La Muralla China fue construida a lo largo de miles de kilómetros y cientos de años para proteger al poderoso imperio que regocijaba en ella, sin detener las guerras y la muerte que lo asolaron. El Muro de Berlín no pudo impedir que los dos pedazos de Alemania se volvieran a juntar, cayó con estrépito hace 20 años y todavía quedan sus rastros, que los alemanes muestran con una sonrisa triste ´para que no vuelva a ocurrir´.

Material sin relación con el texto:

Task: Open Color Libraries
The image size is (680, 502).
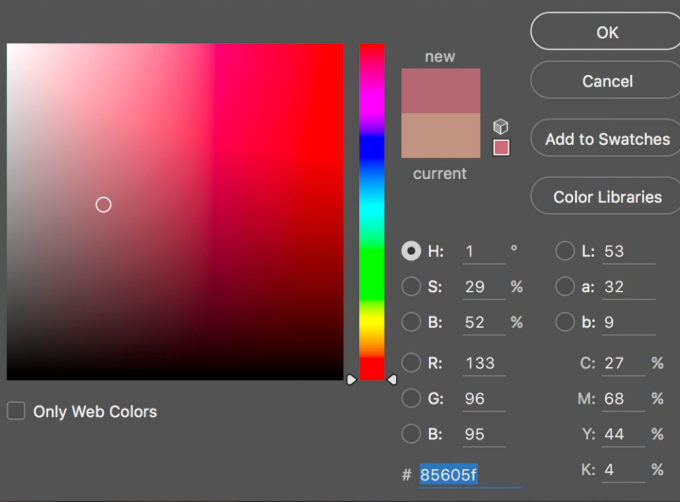Action: click(607, 197)
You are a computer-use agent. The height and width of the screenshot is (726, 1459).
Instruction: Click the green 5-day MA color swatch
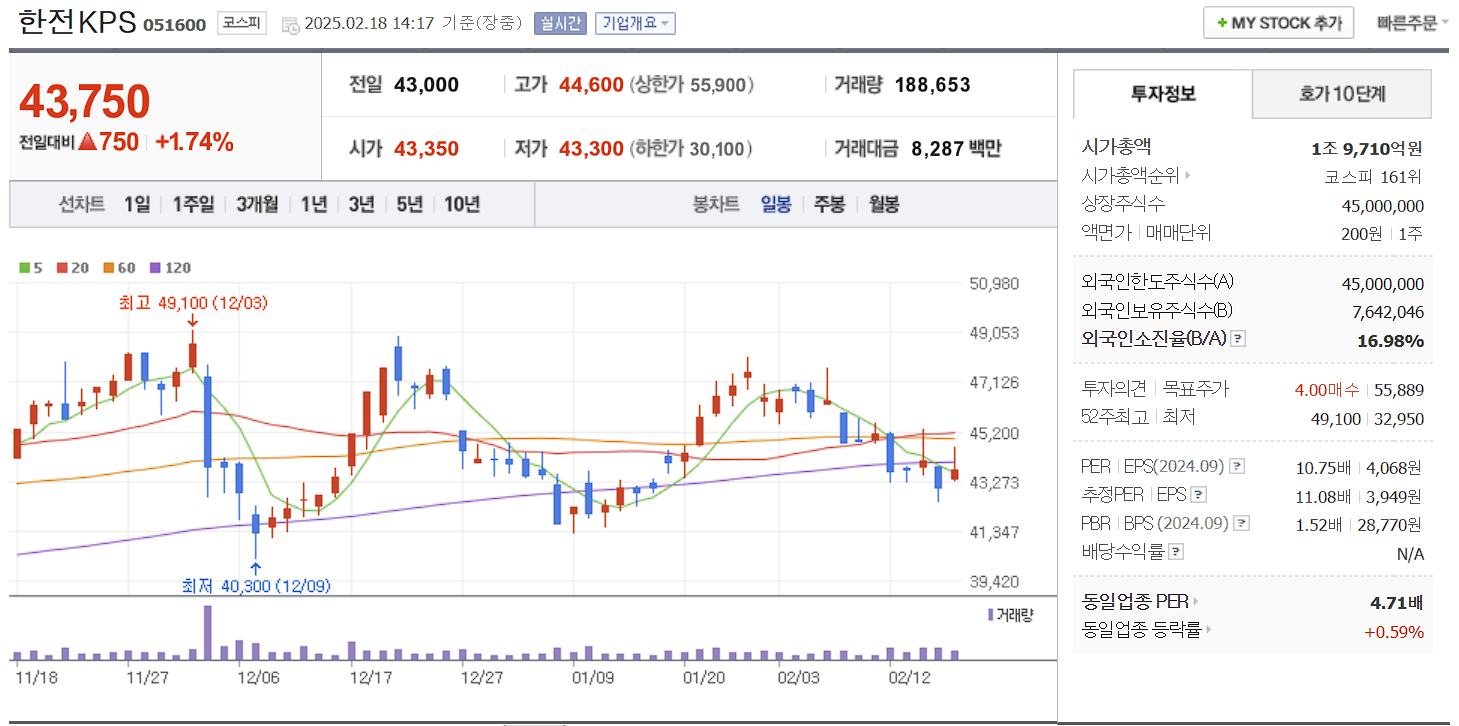coord(22,267)
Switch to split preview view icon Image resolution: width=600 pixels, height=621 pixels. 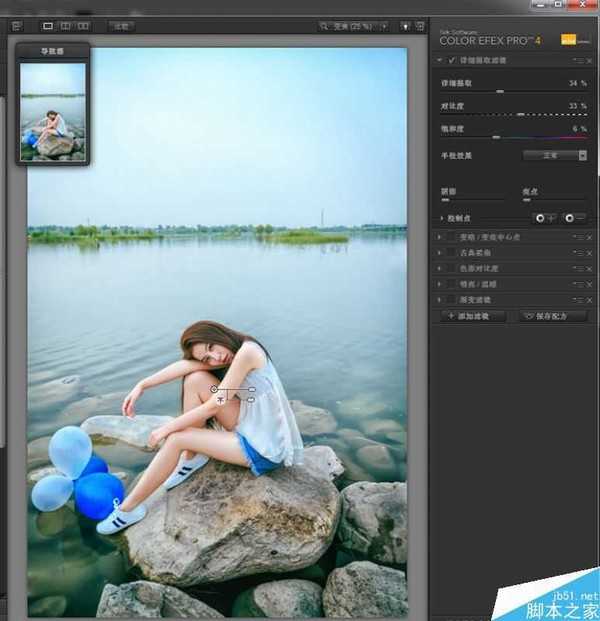click(x=65, y=25)
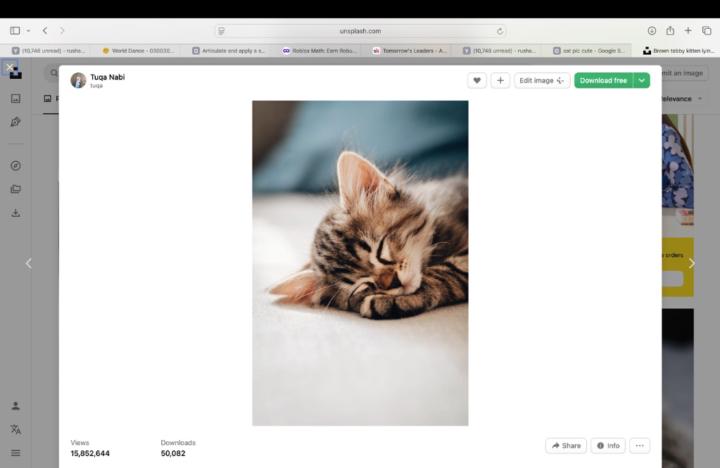Screen dimensions: 720x468
Task: Open Tuqa Nabi's profile avatar
Action: (78, 80)
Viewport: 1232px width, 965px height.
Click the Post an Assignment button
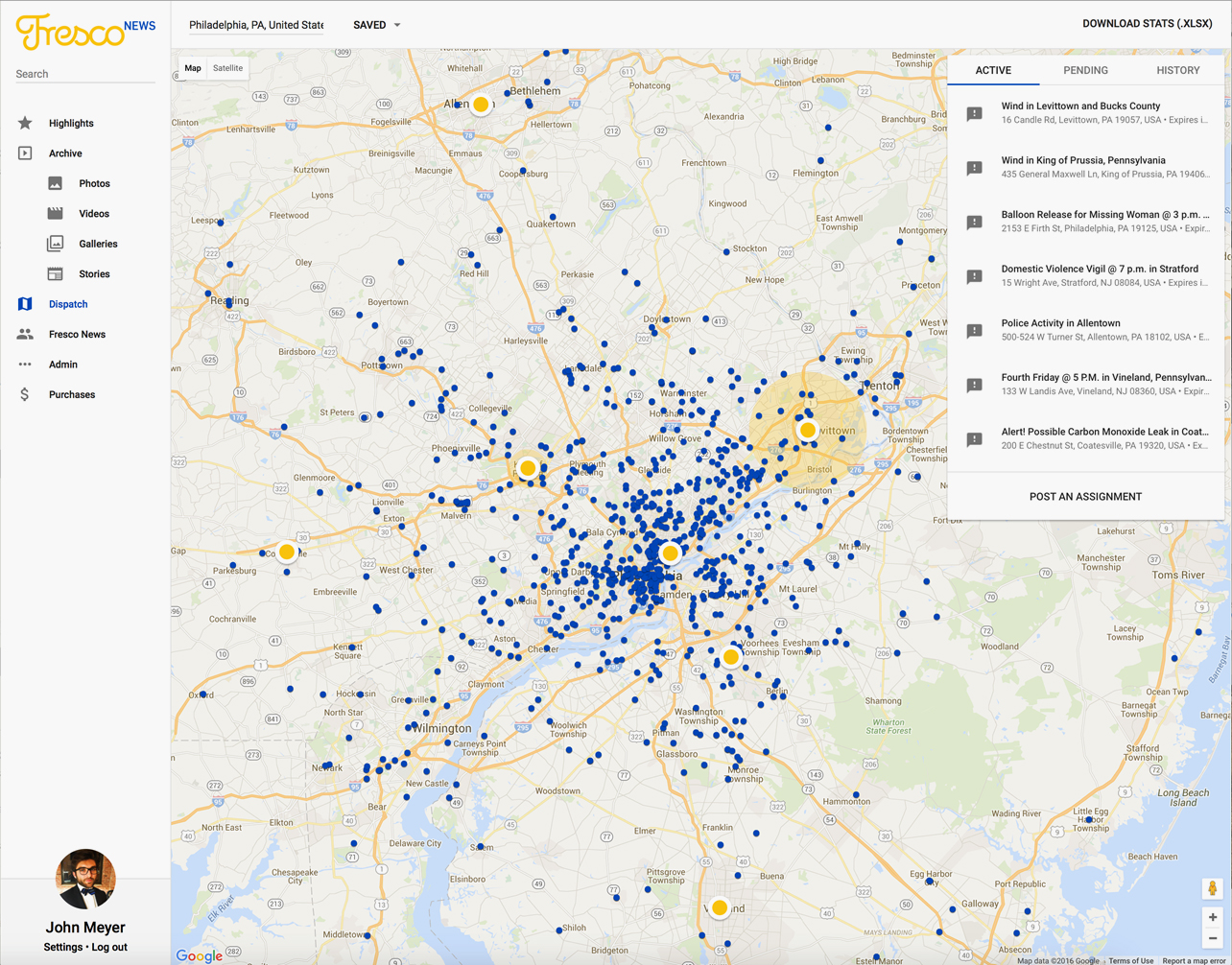click(1085, 497)
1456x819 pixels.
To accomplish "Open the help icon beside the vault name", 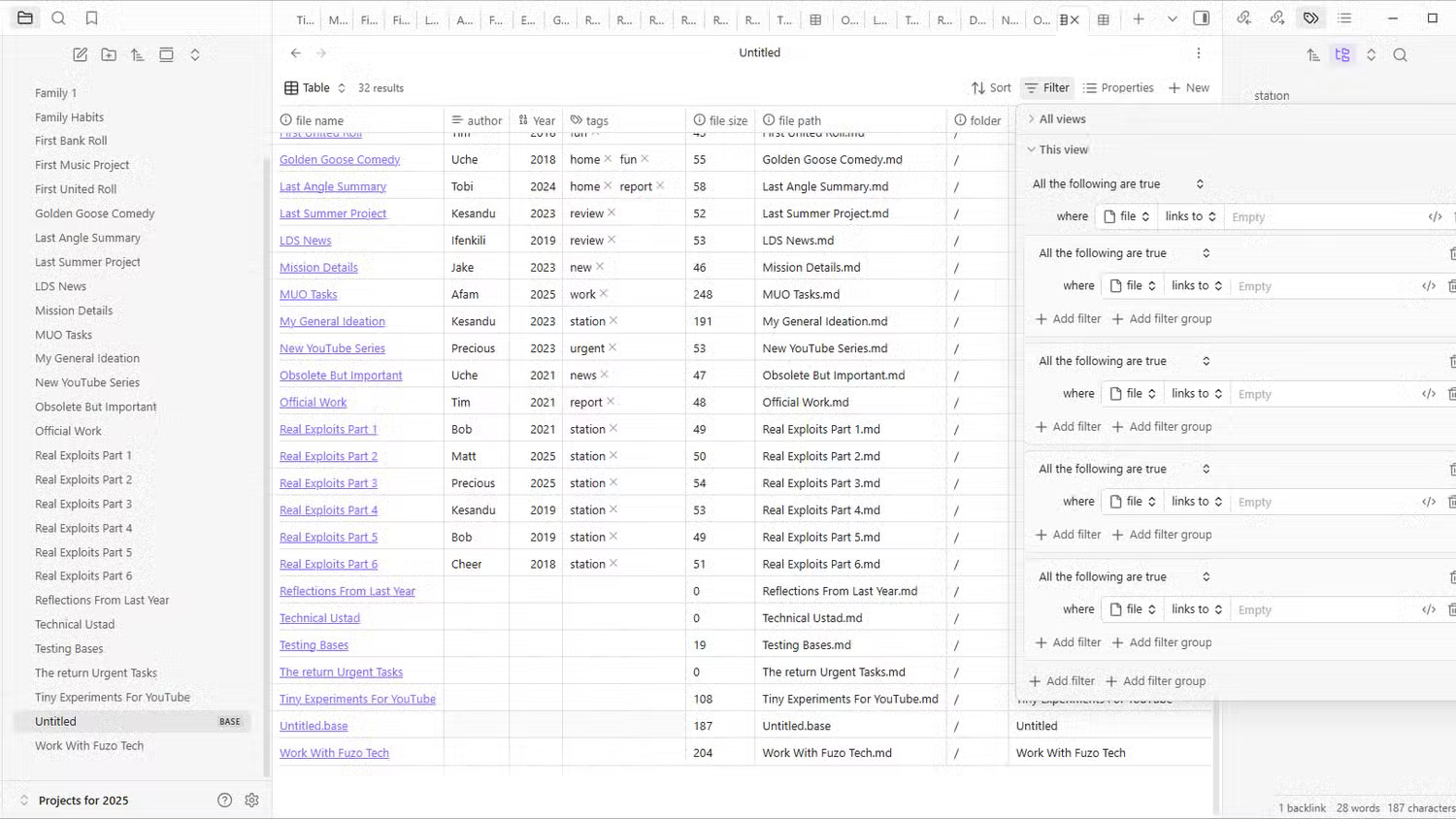I will (224, 801).
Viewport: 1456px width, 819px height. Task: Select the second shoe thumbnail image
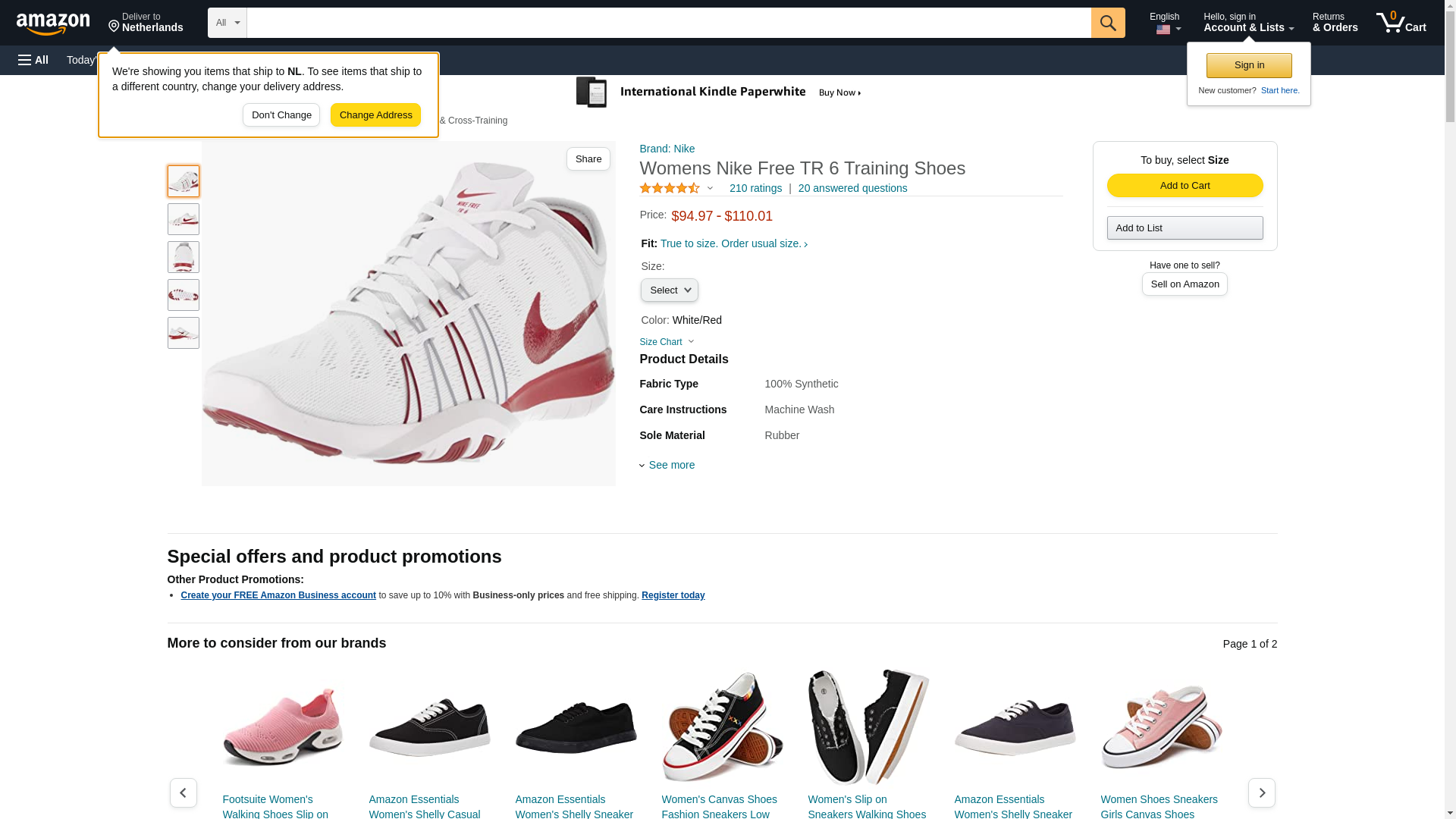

Todavía quedan vestigios de la Guerra Fría en el paralelo 38, que divide las dos Coreas en la zona que se conoce como ´la más militarizada del mundo´. Nicosia, capital de Chipre, aún sigue partida en dos con la denominada ´Línea Verde´ que separa a los chipriotas de origen turco de los de origen griego. El cerco que limita Palestina con Rafah fue volado por militantes de Hamas y no pudo detener a los miles de palestinos que cruzaron la Franja de Gaza. En Marruecos, el Muro de la Vergüenza fue construido ´con bolsas de arena a lo largo de 2.400 kilómetros cruzando el Sahara Occidental para evitar la entrada de independentistas´, sin lograrlo.
Los enclaves españoles en Melilla y Ceuta tampoco detienen a los africanos que, huyendo del hambre, la guerra y la miseria, van tras un sueño que a veces se cumple y a veces termina con la muerte. Un muro de 550 kilómetros separaba en los años 90 a la India de Cachemira. Cien kilómetros más tenía el Cerco de Cisjordania, construido por el gobierno israelí, que no logró frenar los ataques palestinos. De concreto es el muro que Arabia Saudita construyó a lo largo de su frontera con Yemen.
Pakistán cree que se separa de Afganistán construyendo un muro de defensa. En Bagdad es el gobierno de Estados Unidos quien construye un muro para separar barrios sunnitas de los chiítas en medio de una supuesta guerra de liberación que se ha convertido en burla y escarnio.
También es Estados Unidos el que construye un muro de más de 3.000 kilómetros en su frontera con México, pretendiendo detener el imparable flujo de emigrantes a los que ellos ya robaron una vez, por los mismos territorios que ahora quieren defender.
Nosotros, aquí y ahora, en Bolivia, estamos construyendo nuestro propio muro de la infamia, dizque para separar cambas de collas, dizque para eliminar la brecha entre pobres y ricos; para definir el destino del país como comunitario o neoliberal.
Nuestra historia republicana está llena de señales que muestran el anhelo de la integración, las apuestas compartidas, búsqueda de complementariedad. Nuestra vida cotidiana está desbordada por las experiencias exitosas de convivencias interculturales en la comida, los matrimonios, los emprendimientos económicos y los barrios y ciudades levantados a pulso por gente que viene de otros lares y raíces.
Sin embargo, ciegos y sordos a esas señales, estamos levantando ese muro con recelo, ignorancia y mala leche desde los dos lados. ¿Cómo explicar este insano impulso de los seres humanos? ¿De qué forma abismal el instinto de protección de lo propio termina por convertirse en acción ofensiva contra los otros?
De arena, hormigón, hierro, rayos láser, alambres de púa, piedras, electricidad, soldados armados, poderosos jeeps patrulleros, mentiras, ignorancia y desconfianza… no importa de qué estén hechos, todos estos muros de la infamia pretenden separar gente, países, comunidades, historias, opciones y destinos. Pero todos terminan por caer.
(Con datos de Adriana Rivas, 2007).
*Carmen Beatriz Ruiz es comunicadora social.